LICHEN SCLEROSUS – BALANITIS XEROTICA OBLITERANS – BXO

Lichen sclerosus of the penis and urethra is also known as Lichen Sclerosis, Lichen Sclerosus et Atrophicus and Balanitis Xerotica Obliterans (BXO). This is generally an acquired disease of the penis and urethra, and it is not cancer and is not contagious or sexually transmitted. The cause is unknown. Men who develop this chronic and often debilitating disease are generally found to have one or more abnormalities on physical exam, including white penile skin colour change, especially along the skin towards the head (glans) of the penis, a smoothing of the indentation between the head of the penis and the shaft of the penis often with the appearance of penile skin fusion to the head of the penis, also called phimosis, and the urethra may feel indurated.

 

URETHRAL STRICTURES CAUSED BY BALANITIS XEROTICA OBLITERANS

BXO strictures can damage the entire anterior urethra.

 

BALANITIS XEROTICA OBLITERANS TREATMENT

The best management for very short strictures is a meatotomy or extended meatotomy, and the most appropriate treatment for longer strictures is urethroplasty (open urethral reconstruction).

The most complex structures are pan-urethral strictures involving the entire anterior urethra. Options for the remainder of the urethra include a one-stage repair using penile skin or buccal mucosa graft or a two-stage repair where in the first stage urethra is laid open in Stage 1, and the patient may have to pass urine in a sitting position till the time stage 2 is done. In stage 2, which is usually done after six months, the urethral tube is reconstructed over a catheter which is usually removed after three weeks.

Urethral Stricture Recurrence

The most common complication of open urethral stricture surgery is stricture recurrence. Although very discreet band like strictures can be successfully treated with a simple incision, failed repairs are often very troublesome as subsequent re-do repairs are complex, and the reconstructive surgical options are often limited.

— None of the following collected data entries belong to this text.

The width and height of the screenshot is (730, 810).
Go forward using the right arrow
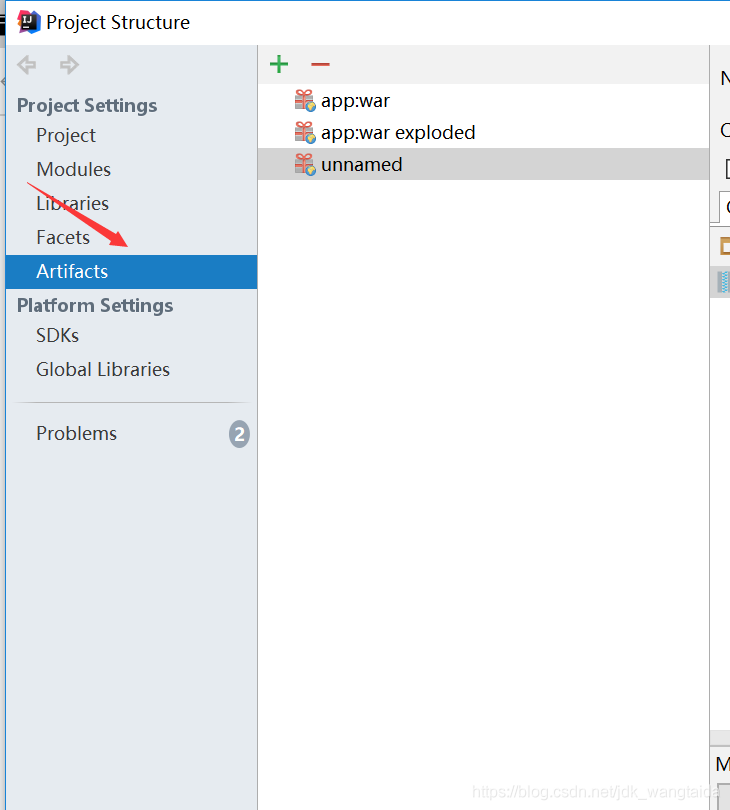[69, 66]
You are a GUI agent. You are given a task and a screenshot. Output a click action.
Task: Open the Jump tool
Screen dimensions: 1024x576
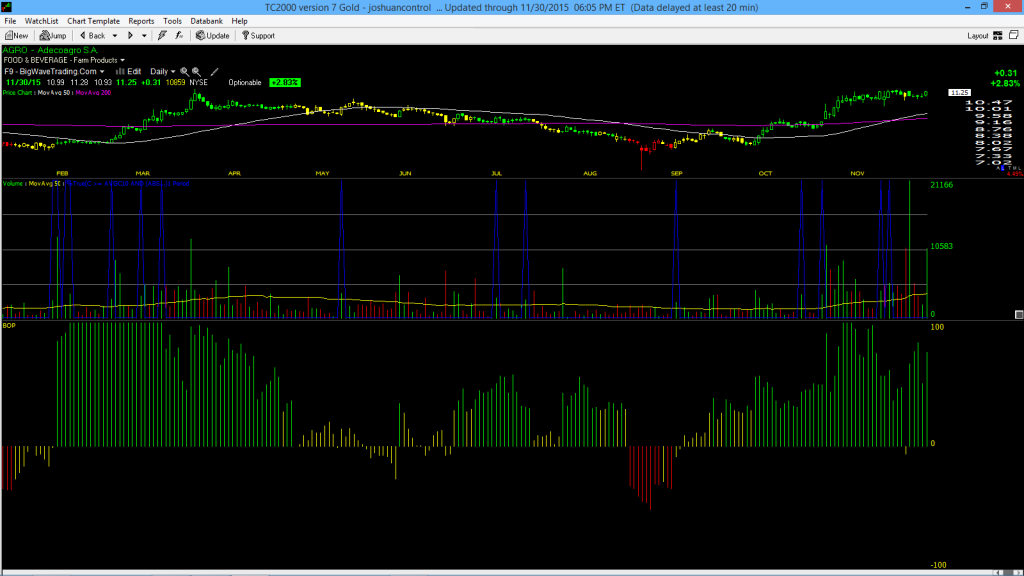(x=53, y=35)
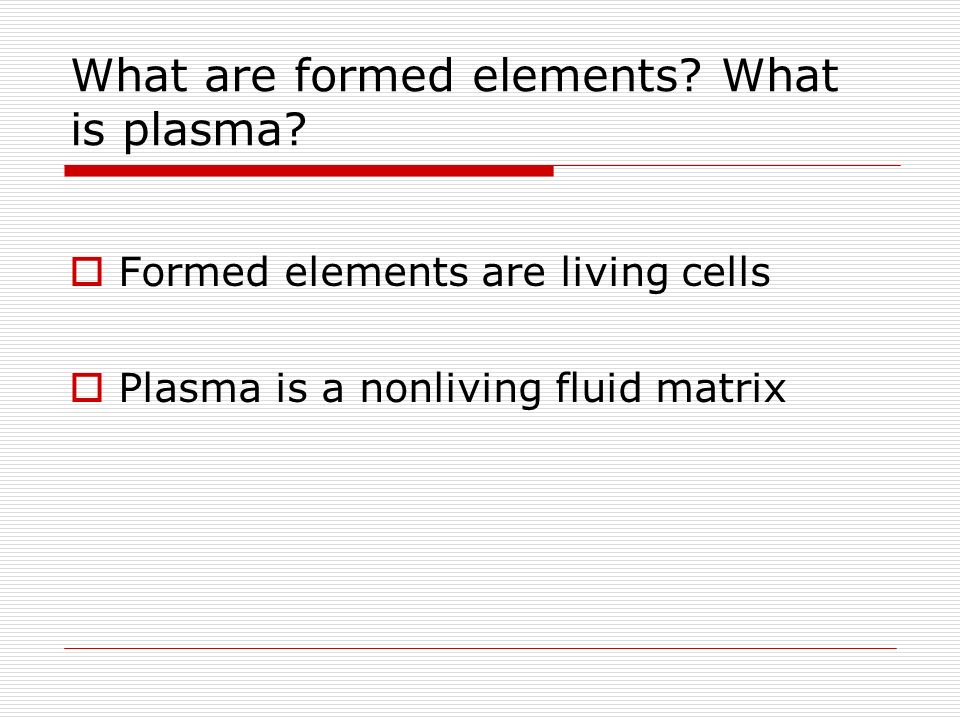Select the text 'Plasma is a nonliving fluid matrix'

coord(452,388)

It should be emphasized that the success of open urethroplasty depends on the surgical technique and the surgeon’s expertise. When urethral surgery is not properly performed, early stricture recurrence is a very common complication.

When penile or scrotal skin is taken for repair, hairs may grow inside the tube, leading to infection and recurrence, which may require surgery.

Positioning Complications

Bulbar and membranous stricture repair is generally performed through an incision in the perineum, the area under the scrotum. This requires that the patient be placed with the legs in stirrups. This is called the lithotomy position. When patients are placed in the lithotomy position for an extended period, it is not uncommon for the top of the feet to be numb or tingle for 1-2 days. This is not a significant problem as normal sensation then returns. However, there can also be a very prolonged sensation change, and several of our patients have experienced this complication. In general, these were patients who presented with complex strictures after prior surgery required extensive re-do reconstruction.

More serious complications include damage that prevents foot or other leg movement and compartment syndrome. There can be a buildup of pressure in a closed space within the lower leg called compartment syndrome when there is prolonged compression of the calves. This is a surgical emergency and is treated by making long deep incisions in the legs to relieve the pressure, and these incisions are called fasciotomies.

Other Complications

There are many potential complications of urethral reconstructive surgery, such as bleeding, infection, wound breakdown, tightness with erections (generally temporary), dribbling, and other complications. Some patients may have erectile dysfunction or incontinence. All surgery is associated with risk. However, these risks are very low when urethral surgery is properly performed, and blood loss is generally minimal. In general, the risks of not treating a stricture are far greater than repair risks.